O que fazer: Monte uma tabela em Markdown com tudo desde a linha que contém "will click(80, 128)." até a linha que contém "click(154, 365)", incluindo as duas. Use a coluna Nº para o número de cada linha e a coluna Linha para o texto, deixando de fora as linhas em branco.

━━━━━━━━━━

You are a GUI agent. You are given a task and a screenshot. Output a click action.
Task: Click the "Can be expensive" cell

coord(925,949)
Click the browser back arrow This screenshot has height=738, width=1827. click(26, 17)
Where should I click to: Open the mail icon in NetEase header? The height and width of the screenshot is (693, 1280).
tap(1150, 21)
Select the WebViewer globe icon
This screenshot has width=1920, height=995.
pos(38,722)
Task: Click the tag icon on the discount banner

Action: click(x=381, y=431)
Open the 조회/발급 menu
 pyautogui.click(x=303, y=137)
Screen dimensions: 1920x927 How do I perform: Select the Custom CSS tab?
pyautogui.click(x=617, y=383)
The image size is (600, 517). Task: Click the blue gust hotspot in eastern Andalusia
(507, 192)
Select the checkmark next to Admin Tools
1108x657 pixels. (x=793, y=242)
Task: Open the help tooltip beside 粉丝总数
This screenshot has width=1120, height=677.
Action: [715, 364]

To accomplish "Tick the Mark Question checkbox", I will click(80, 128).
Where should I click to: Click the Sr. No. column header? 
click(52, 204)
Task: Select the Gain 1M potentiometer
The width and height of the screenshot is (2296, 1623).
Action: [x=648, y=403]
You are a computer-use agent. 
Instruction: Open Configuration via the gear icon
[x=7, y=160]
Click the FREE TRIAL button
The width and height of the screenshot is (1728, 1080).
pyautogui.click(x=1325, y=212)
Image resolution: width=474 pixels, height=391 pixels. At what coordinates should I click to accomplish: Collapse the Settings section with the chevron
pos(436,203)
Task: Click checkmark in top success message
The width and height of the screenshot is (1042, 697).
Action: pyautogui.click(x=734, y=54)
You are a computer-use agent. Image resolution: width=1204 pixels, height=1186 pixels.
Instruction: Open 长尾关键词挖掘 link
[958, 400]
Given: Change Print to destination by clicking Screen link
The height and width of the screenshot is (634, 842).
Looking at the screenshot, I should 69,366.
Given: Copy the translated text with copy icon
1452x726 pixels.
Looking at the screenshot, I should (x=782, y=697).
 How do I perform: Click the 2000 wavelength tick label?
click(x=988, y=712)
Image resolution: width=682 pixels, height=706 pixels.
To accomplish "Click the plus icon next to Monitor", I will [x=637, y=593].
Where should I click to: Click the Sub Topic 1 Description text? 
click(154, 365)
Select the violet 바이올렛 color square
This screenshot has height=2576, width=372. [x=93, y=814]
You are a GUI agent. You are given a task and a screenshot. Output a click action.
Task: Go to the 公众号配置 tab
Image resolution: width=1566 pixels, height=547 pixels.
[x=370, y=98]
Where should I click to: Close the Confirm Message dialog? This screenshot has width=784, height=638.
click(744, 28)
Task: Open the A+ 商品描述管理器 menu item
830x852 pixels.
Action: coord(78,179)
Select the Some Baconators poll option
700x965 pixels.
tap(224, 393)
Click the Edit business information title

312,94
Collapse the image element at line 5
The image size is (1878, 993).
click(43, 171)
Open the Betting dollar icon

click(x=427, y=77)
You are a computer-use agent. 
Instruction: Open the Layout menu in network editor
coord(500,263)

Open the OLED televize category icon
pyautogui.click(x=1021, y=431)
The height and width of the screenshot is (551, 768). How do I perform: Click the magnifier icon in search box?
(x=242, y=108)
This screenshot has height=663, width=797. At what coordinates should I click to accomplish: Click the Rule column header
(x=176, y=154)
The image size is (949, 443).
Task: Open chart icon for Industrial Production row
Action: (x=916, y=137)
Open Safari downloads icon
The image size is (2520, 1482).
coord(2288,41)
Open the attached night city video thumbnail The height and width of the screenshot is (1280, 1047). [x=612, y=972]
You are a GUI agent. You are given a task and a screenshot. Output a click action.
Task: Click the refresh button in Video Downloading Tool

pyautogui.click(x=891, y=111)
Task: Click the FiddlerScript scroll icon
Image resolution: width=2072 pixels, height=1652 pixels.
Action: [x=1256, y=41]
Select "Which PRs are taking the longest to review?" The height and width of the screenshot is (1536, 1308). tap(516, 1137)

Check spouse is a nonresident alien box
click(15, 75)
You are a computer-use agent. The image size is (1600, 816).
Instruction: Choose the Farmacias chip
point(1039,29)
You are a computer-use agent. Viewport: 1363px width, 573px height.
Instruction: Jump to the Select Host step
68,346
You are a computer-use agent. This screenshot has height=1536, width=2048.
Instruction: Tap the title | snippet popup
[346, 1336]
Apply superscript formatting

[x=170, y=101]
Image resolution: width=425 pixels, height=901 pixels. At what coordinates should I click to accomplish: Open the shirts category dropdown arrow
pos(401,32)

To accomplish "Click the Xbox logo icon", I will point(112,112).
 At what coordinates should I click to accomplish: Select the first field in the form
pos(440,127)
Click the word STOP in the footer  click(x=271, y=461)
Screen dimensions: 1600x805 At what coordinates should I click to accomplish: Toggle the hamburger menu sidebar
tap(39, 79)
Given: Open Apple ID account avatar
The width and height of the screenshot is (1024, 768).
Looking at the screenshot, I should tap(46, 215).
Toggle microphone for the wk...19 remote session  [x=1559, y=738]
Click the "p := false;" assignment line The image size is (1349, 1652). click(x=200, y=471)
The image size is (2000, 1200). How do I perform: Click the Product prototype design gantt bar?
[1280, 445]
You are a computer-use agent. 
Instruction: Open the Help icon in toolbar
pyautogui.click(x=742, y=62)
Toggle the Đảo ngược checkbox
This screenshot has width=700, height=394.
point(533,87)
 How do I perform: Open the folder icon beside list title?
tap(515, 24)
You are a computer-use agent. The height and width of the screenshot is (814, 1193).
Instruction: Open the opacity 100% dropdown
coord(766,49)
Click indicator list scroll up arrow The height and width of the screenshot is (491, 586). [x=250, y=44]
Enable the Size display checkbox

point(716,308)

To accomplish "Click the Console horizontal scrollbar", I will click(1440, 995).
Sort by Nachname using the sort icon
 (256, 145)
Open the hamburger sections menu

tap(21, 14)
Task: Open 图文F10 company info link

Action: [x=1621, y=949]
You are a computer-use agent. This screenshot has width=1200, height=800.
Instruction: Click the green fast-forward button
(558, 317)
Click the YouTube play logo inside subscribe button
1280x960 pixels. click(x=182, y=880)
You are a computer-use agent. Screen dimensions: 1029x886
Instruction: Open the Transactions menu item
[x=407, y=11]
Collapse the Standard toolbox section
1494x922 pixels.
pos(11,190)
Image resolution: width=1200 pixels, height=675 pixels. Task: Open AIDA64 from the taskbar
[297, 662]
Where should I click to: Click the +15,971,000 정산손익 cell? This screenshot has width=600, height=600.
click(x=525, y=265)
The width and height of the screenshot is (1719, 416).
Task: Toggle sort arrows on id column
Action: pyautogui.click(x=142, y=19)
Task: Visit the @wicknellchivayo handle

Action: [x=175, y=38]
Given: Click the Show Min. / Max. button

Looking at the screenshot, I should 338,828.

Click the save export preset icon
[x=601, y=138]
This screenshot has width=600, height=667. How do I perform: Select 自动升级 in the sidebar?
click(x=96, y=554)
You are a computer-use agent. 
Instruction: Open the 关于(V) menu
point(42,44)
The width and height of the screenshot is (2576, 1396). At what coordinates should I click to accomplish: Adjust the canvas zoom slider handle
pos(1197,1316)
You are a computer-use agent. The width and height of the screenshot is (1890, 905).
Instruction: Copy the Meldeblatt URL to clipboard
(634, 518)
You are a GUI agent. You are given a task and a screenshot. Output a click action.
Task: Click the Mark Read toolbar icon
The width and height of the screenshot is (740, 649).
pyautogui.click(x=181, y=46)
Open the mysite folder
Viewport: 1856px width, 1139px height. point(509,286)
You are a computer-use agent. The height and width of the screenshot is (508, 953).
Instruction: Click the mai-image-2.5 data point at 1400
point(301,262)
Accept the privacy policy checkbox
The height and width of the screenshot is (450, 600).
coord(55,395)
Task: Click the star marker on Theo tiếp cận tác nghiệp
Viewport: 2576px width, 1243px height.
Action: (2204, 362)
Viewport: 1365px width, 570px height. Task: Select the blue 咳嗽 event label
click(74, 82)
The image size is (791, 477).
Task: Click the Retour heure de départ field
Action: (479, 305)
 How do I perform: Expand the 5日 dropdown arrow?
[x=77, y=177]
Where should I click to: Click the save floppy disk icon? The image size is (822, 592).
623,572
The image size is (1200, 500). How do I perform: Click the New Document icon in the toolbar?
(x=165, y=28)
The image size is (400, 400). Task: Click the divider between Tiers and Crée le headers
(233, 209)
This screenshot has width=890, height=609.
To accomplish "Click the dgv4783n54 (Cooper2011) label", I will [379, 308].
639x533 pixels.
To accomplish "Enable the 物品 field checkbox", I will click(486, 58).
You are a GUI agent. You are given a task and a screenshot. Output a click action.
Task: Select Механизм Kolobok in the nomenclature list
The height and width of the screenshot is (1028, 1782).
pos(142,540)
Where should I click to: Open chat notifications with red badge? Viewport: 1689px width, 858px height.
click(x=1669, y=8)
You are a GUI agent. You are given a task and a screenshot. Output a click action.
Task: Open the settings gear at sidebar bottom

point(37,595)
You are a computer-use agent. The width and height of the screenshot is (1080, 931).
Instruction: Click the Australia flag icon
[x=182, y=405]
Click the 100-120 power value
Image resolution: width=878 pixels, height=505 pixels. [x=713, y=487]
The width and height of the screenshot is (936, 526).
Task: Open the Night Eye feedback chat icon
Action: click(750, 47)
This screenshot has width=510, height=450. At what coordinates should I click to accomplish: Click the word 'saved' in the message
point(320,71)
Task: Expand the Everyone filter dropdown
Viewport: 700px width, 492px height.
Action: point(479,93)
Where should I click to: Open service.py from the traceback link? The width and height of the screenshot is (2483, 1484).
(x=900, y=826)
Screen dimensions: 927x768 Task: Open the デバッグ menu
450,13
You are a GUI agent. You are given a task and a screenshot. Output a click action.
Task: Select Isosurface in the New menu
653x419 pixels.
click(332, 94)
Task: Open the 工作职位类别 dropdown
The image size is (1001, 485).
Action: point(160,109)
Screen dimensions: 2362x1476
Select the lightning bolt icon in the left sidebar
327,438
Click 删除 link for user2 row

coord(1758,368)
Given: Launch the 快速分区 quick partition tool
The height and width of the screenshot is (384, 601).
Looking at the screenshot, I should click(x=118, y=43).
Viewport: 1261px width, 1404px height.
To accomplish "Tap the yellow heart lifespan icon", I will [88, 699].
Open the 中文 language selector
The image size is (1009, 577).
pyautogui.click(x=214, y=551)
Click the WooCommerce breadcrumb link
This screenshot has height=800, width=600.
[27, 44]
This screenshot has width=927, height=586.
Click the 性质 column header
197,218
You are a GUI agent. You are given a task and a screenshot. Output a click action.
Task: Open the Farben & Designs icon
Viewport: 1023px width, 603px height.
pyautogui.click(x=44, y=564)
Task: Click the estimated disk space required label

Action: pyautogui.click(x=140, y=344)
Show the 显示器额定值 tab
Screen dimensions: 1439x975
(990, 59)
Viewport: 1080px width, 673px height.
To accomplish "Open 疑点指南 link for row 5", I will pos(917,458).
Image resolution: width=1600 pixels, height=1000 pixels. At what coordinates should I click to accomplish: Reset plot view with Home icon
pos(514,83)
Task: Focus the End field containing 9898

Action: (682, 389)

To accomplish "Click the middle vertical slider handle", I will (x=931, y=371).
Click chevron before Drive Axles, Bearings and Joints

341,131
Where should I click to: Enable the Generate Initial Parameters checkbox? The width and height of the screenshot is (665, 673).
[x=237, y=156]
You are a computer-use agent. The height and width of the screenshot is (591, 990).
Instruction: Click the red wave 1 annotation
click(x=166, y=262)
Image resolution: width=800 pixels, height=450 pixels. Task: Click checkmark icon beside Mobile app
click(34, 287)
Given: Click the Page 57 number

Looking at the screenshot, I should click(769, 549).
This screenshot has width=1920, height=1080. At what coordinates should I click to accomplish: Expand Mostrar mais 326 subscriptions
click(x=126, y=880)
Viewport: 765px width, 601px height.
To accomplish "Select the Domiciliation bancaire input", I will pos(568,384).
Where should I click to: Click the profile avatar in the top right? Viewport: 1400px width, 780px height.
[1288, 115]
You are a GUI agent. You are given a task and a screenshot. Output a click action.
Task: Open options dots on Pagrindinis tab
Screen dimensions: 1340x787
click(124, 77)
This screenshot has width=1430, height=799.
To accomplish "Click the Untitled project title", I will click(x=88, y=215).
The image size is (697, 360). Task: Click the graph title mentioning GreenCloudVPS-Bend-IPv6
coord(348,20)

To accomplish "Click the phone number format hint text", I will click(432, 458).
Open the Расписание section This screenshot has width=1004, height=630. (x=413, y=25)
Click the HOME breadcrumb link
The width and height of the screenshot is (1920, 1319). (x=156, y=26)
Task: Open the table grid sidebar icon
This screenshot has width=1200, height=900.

━━━━━━━━━━

Resultado:
| Nº | Linha |
|---|---|
| 1 | To accomplish "Tick the Mark Question checkbox", I will click(80, 128). |
| 2 | Where should I click to: Click the Sr. No. column header?  |
| 3 | click(52, 204) |
| 4 | Task: Select the Gain 1M potentiometer |
| 5 | The width and height of the screenshot is (2296, 1623). |
| 6 | Action: [x=648, y=403] |
| 7 | You are a computer-use agent.  |
| 8 | Instruction: Open Configuration via the gear icon |
| 9 | [x=7, y=160] |
| 10 | Click the FREE TRIAL button |
| 11 | The width and height of the screenshot is (1728, 1080). |
| 12 | pyautogui.click(x=1325, y=212) |
| 13 | Image resolution: width=474 pixels, height=391 pixels. At what coordinates should I click to accomplish: Collapse the Settings section with the chevron |
| 14 | pos(436,203) |
| 15 | Task: Click checkmark in top success message |
| 16 | The width and height of the screenshot is (1042, 697). |
| 17 | Action: pyautogui.click(x=734, y=54) |
| 18 | You are a computer-use agent. Image resolution: width=1204 pixels, height=1186 pixels. |
| 19 | Instruction: Open 长尾关键词挖掘 link |
| 20 | [958, 400] |
| 21 | Given: Change Print to destination by clicking Screen link |
| 22 | The height and width of the screenshot is (634, 842). |
| 23 | Looking at the screenshot, I should 69,366. |
| 24 | Given: Copy the translated text with copy icon |
| 25 | 1452x726 pixels. |
| 26 | Looking at the screenshot, I should (x=782, y=697). |
| 27 |  How do I perform: Click the 2000 wavelength tick label? |
| 28 | click(x=988, y=712) |
| 29 | Image resolution: width=682 pixels, height=706 pixels. |
| 30 | To accomplish "Click the plus icon next to Monitor", I will [x=637, y=593]. |
| 31 | Where should I click to: Click the Sub Topic 1 Description text?  |
| 32 | click(154, 365) |